You get the idea: IT was considered slow before the financial crisis and it risks being considered even slower today.
The question is: How fast is fast? A year? Six months? How long does IT now have before it's considered a 'dawdler' by the business? Key to answering that question perhaps lies in looking at the horizon Indian businesses operate within. In the last 18 months that's shrunk. According to CIO research, a growing number of Indian companies say their business' horizons have contracted to less than six months. That means more business leaders are now making plans for the next six months--as opposed to the traditional year-long cycle. It also means that an idea only has six months to go from concept to completion--and start paying for itself.

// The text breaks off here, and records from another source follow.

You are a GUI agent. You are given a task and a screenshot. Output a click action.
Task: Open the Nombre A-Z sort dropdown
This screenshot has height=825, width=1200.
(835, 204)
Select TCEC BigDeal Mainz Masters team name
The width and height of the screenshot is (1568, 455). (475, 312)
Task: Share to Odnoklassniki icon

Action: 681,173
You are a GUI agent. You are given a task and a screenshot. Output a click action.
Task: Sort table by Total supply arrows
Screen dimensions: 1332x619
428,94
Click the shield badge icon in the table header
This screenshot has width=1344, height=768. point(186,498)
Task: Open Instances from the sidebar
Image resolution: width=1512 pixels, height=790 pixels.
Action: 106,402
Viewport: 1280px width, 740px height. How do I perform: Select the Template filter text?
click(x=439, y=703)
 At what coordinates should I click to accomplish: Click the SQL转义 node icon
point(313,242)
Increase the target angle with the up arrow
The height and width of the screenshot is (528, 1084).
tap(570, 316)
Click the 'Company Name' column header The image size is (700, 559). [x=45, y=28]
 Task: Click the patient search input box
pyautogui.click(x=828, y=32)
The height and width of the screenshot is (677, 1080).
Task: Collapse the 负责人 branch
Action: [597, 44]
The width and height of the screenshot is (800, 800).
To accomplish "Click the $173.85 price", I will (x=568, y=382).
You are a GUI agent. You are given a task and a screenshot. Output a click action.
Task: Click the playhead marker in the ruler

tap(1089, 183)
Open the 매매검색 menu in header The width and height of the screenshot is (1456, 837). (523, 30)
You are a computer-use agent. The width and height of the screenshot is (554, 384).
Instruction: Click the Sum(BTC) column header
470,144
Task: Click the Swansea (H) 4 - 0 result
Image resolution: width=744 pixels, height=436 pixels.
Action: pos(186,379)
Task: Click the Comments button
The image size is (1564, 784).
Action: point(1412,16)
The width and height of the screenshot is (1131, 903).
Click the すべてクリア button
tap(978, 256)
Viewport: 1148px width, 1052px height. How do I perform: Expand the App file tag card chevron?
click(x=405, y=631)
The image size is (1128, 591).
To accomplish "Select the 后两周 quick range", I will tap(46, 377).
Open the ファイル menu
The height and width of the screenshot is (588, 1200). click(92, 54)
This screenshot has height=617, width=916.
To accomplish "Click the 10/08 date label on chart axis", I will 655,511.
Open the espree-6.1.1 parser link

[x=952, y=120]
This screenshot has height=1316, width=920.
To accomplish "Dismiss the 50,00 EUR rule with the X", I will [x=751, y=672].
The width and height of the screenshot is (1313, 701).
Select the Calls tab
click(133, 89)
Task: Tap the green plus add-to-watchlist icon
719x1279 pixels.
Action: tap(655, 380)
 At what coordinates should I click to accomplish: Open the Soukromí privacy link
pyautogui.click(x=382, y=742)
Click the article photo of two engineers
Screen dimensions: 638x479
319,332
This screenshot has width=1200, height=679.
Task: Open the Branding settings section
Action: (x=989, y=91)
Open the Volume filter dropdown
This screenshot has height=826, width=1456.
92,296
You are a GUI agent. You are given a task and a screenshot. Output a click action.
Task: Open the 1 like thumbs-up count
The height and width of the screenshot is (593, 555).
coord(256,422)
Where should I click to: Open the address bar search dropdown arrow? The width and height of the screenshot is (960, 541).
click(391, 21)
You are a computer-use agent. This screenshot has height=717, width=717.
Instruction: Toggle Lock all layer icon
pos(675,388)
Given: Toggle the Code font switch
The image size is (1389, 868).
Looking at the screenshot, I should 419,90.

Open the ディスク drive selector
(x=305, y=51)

Based on that, CIOs we spoke to now say that one quarter or less is about how much time IT has to deliver business projects.
The experts agree. "Companies shouldn't take one year to deliver a project only to find out that that's not what their customers wanted. Instead, they should break a large IT project into smaller prototypes and deliver it at shorter intervals, preferably, in a calendar quarter or less," says Andy Kaufman, a project management professional and the president of the Institute for Leadership Excellence and Development based in Chicago. Kaufman helps companies improve their ability to deliver projects and lead teams.
That's easier said than done. How do you take a large project that affects multiple stakeholders and legacy systems and turn it around in 90 days or less? And then do it on a regular basis? CIOs who want to achieve that type of continuous delivery need to attack the challenges that have traditionally got in their way. You know them well: A lack of business-IT collaboration, slow software development practices, and an inability to prove ROI, which impacts IT's credibility.
Ready to get on the fast track? Here's how to get started.
IMPERATIVE: Hold Business Close
For CIOs who want to introduce a culture of speed to their organizations, there are a couple of things they must do. These include breaking down large projects into smaller, but more in-demand, products and services that can be churned out more frequently.
They also need to find ways to cut the number of concurrent projects IT handles--thereby sharpening its focus. And finally, they should ensure that the products they create satisfy both customers and the business. All of this will allow business and IT to push out prototypes faster and more frequently, thereby creating more opportunities to meet customer demands, and transforming themselves into a more agile unit.
None of that can be accomplished effectively without the co-operation, nay, the full involvement of the business.